Each record that follows should be duplicated exactly, except for its pictures.

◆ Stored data
============================================================

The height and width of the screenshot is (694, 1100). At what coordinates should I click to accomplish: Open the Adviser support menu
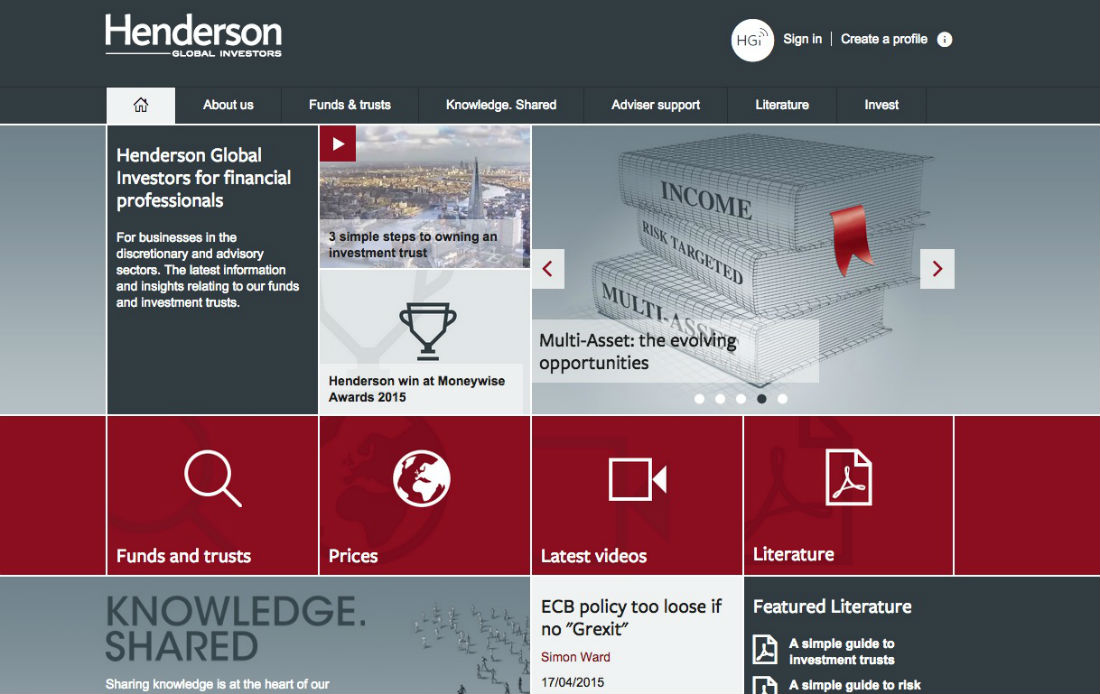pyautogui.click(x=655, y=105)
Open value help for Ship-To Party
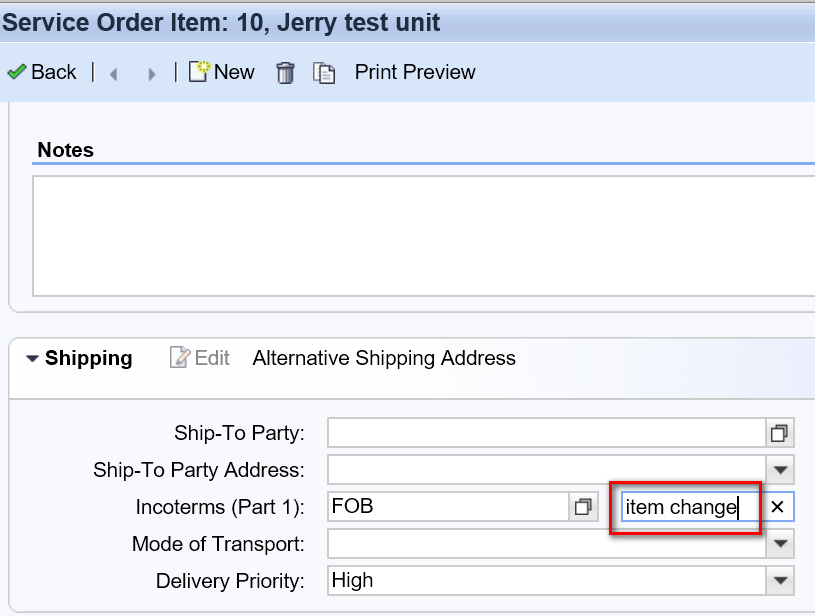 (x=779, y=433)
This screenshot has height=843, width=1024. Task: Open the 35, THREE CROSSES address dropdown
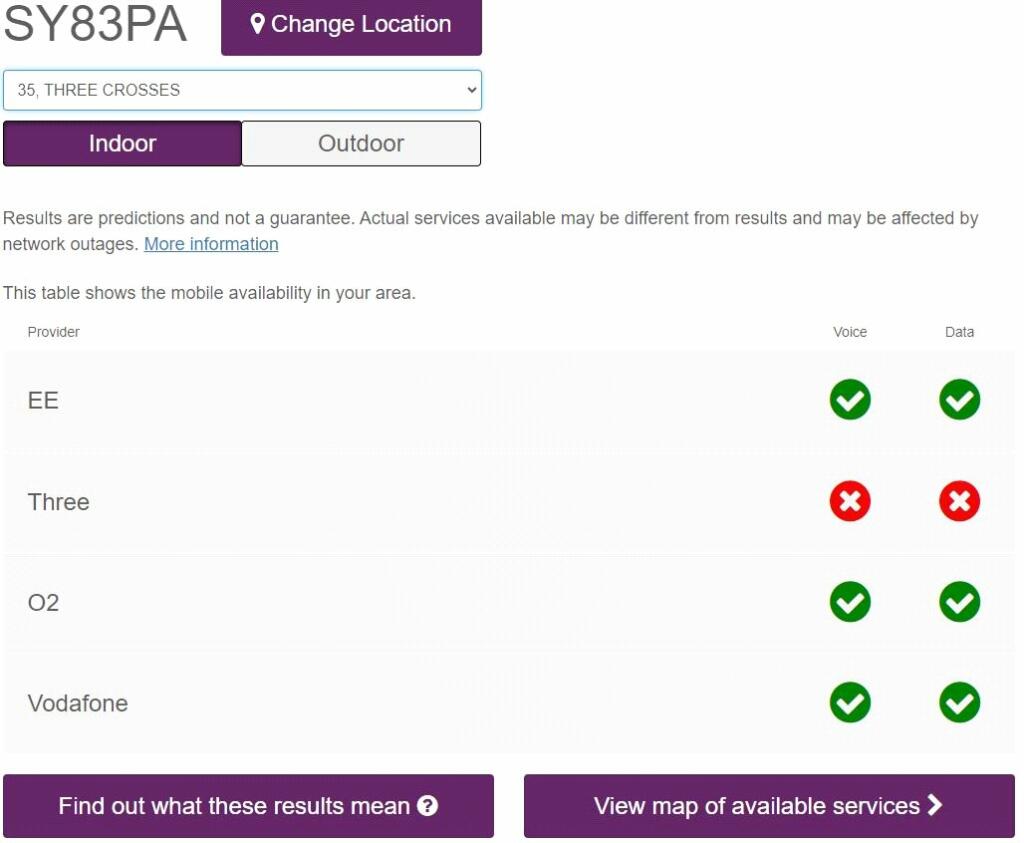tap(242, 90)
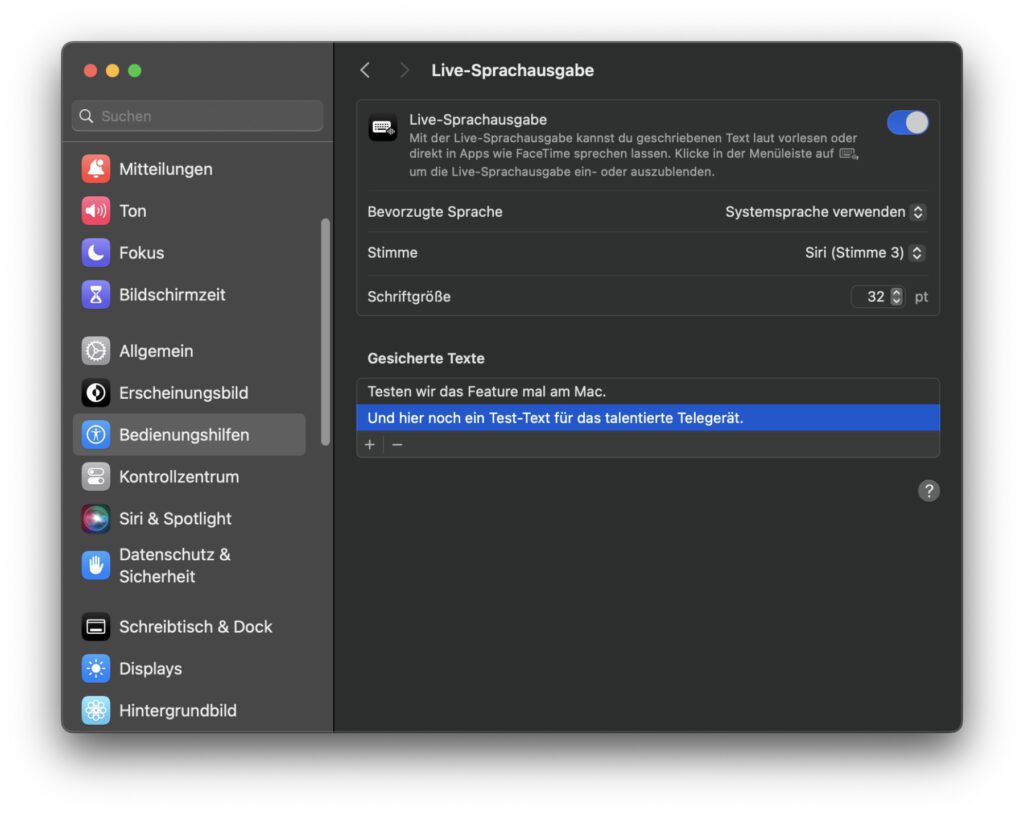Open the Stimme voice dropdown
1024x814 pixels.
pos(864,253)
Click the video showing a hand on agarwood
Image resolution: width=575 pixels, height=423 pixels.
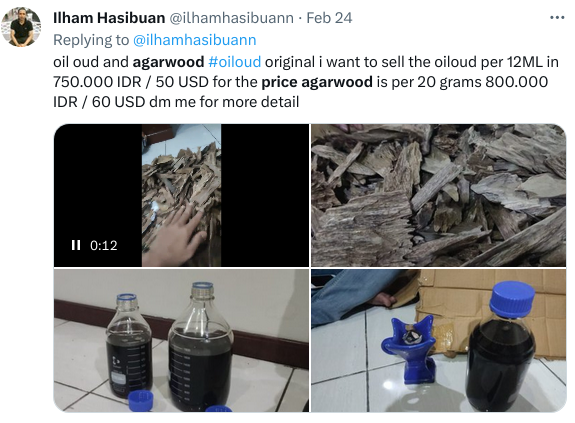(x=182, y=195)
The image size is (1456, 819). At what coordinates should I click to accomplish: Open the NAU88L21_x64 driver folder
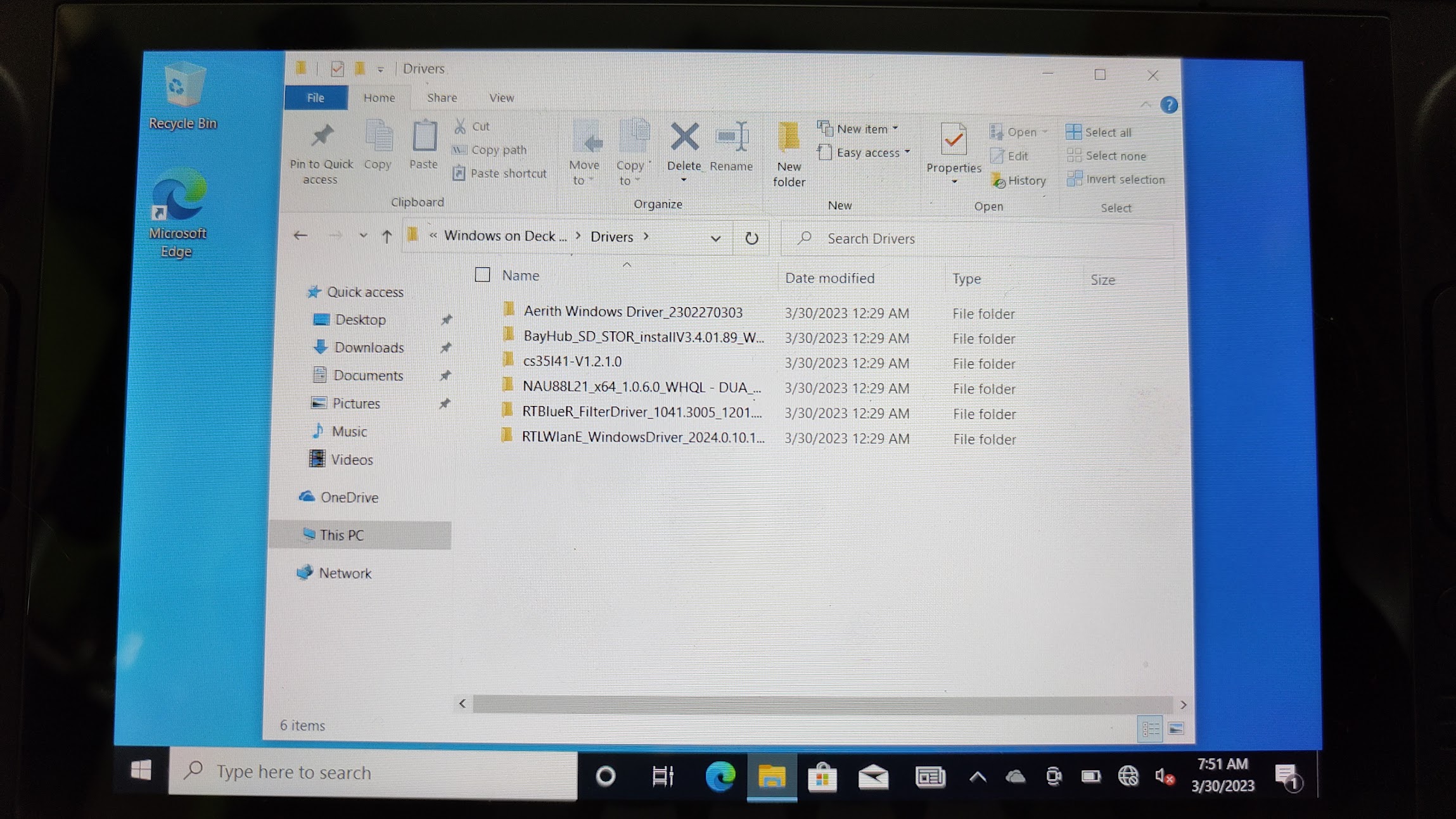[640, 388]
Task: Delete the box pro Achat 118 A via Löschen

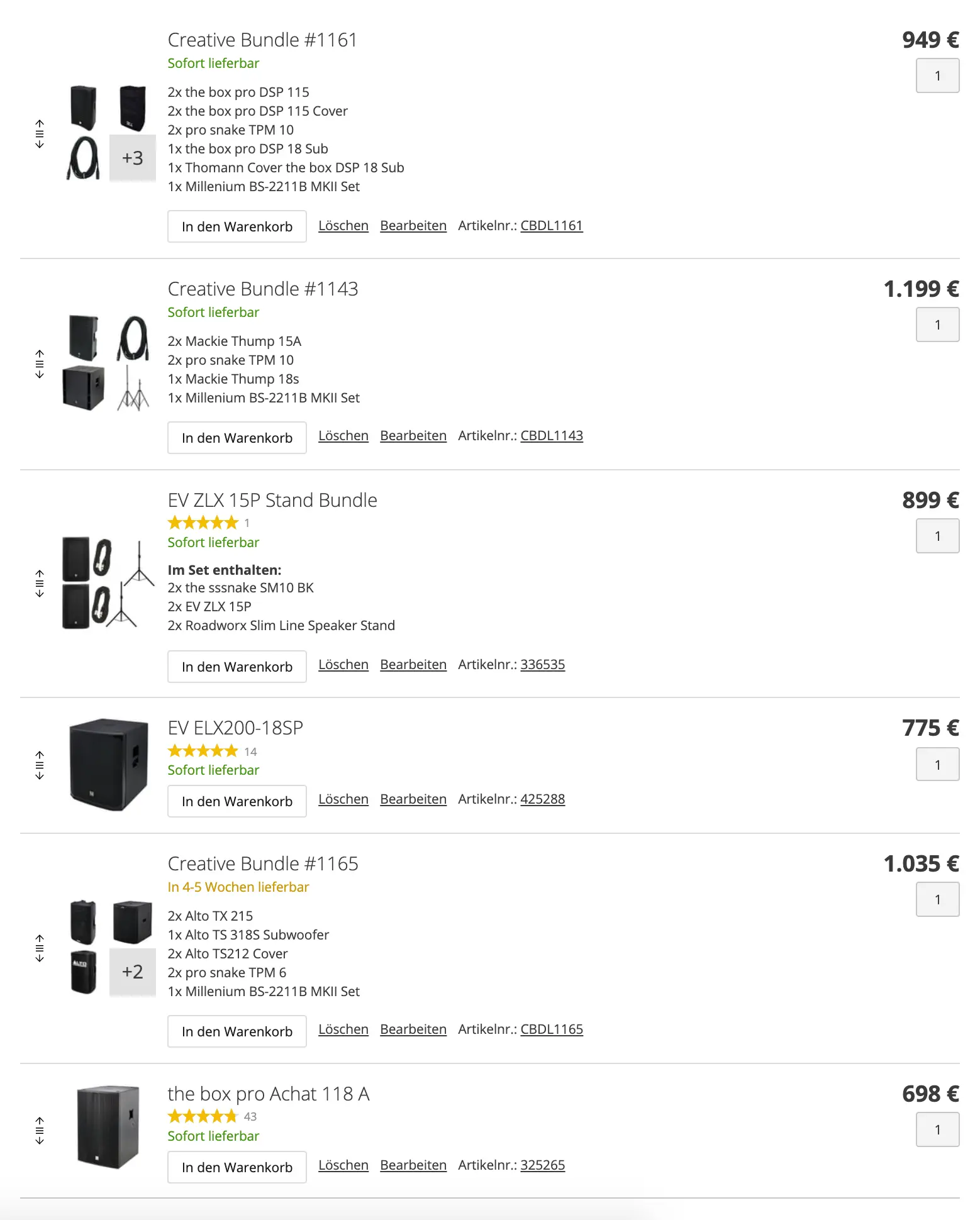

============================================================

◆ Completed exercise
The height and width of the screenshot is (694, 1100). At what coordinates should I click to accomplish: Open the Adviser support menu
pyautogui.click(x=655, y=105)
Open value help for Ship-To Party
 (x=779, y=433)
This screenshot has height=843, width=1024. Task: Open the 35, THREE CROSSES address dropdown
tap(242, 90)
Open the Stimme voice dropdown
1024x814 pixels.
pos(864,253)
Click the video showing a hand on agarwood
Image resolution: width=575 pixels, height=423 pixels.
(x=182, y=195)
The image size is (1456, 819). At what coordinates should I click to accomplish: Open the NAU88L21_x64 driver folder
[640, 388]
Task: Delete the box pro Achat 118 A via Löschen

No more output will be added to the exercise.